Excerpts from: Aritiparitie’s Comprehensive Study of the Scourge known as Goblinkin – Chapter: On Goblin Diversity
“…found across nearly all known lands and regions. Yet often appear more different to each other than humans to elves or gnomes. The hobgoblins are an excellent example, they are nearly the height of a man and are known for their cunning and skill at fighting. When first encountered in the Lands of Steel, they were thought to be a new people, but soon revealed themselves to be just the same as the rest of goblinkin, though better organized and more disciplined…”

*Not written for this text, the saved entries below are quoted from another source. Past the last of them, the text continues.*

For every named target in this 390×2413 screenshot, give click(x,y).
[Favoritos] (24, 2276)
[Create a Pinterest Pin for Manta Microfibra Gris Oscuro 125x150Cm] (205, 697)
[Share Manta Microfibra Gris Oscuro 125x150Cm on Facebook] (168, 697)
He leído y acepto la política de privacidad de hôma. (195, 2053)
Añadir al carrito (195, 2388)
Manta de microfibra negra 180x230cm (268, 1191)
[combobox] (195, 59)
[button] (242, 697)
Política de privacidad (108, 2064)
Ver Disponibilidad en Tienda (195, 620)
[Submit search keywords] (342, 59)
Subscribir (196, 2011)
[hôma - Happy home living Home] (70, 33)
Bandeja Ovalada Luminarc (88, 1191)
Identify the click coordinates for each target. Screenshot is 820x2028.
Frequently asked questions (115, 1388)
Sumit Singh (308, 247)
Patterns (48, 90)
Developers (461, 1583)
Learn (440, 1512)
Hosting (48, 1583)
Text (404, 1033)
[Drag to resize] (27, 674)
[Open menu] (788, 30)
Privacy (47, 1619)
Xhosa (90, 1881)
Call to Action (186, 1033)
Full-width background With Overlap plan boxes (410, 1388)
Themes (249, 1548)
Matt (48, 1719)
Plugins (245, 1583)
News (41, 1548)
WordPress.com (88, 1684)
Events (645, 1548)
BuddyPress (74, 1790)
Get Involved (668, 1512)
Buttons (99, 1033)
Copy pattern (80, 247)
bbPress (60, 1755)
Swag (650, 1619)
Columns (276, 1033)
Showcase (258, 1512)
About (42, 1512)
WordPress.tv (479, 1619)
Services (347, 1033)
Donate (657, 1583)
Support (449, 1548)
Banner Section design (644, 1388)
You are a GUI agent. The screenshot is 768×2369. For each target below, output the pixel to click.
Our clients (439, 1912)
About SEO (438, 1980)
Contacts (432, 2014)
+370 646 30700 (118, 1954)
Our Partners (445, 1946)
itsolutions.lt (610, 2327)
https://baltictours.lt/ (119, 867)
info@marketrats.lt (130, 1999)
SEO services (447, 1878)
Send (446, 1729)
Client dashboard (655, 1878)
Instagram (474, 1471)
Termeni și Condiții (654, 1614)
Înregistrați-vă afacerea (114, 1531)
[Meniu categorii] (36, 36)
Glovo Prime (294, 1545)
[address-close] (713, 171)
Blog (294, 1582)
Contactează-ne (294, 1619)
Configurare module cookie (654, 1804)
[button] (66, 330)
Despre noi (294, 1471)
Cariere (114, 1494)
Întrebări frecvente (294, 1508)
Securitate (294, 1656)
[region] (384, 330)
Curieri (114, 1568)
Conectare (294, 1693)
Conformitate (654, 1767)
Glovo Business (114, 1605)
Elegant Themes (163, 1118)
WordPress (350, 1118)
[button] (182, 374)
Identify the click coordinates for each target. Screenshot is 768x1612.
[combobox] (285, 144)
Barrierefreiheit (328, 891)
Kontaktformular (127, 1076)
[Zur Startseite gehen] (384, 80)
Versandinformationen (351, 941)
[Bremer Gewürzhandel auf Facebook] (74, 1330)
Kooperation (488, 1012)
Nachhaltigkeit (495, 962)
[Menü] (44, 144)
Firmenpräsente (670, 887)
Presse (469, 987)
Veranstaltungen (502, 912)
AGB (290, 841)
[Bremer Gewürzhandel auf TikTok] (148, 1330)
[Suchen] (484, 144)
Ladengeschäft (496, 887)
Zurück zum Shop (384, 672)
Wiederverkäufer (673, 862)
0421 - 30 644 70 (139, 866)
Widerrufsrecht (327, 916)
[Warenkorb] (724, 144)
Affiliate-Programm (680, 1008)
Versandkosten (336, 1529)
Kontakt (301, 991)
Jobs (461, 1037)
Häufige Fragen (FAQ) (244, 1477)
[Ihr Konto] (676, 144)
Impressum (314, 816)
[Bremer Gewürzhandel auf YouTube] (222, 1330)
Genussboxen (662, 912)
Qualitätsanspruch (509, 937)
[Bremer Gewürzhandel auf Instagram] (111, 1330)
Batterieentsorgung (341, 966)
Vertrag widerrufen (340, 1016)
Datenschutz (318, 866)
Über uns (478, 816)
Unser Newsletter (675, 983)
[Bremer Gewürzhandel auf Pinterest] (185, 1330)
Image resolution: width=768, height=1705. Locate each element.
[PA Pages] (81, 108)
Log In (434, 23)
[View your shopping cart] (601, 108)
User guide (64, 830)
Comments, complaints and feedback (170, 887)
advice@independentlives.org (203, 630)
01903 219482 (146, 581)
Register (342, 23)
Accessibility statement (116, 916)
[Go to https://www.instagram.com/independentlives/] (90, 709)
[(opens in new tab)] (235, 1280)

“I have come to the conclusion that goblins are some of the most magically reactive creatures in existence. Goblins that grow up in an unclaimed region when exposed to a magical domain will adapt extremely quickly. While there hasn’t been properly documented research on how long it takes, mostly due to the volatile nature of goblins, I estimate that they could possibly adapt in under a month… Previously adapted individuals remain unchanged however even when being introduced to a new domain. I have theories as to why this is, but they are yet to be confirmed.”
Grobby grumped as he tromped through the chest high grass. Hrokky had led them since the tribe had been destroyed by the big orcs in lots of metals, and he hadn’t eaten anything all day. This was somehow Hrokky’s fault, he was sure, but he wasn’t sure what to do about it. All the hunters had been the ones to fight against the big orcs in lots of metals along with the matriarch, but they all died. Now there was no food. He had chased a rabbit earlier, but it got away. Not sure how it saw him when he had come up behind it, but it was probably Hrokky’s fault. He stumbled slightly one a tuft of grass and growled at it threateningly. It didn’t press the issue and Grobby nodded satisfied that at least the grass was afraid of him.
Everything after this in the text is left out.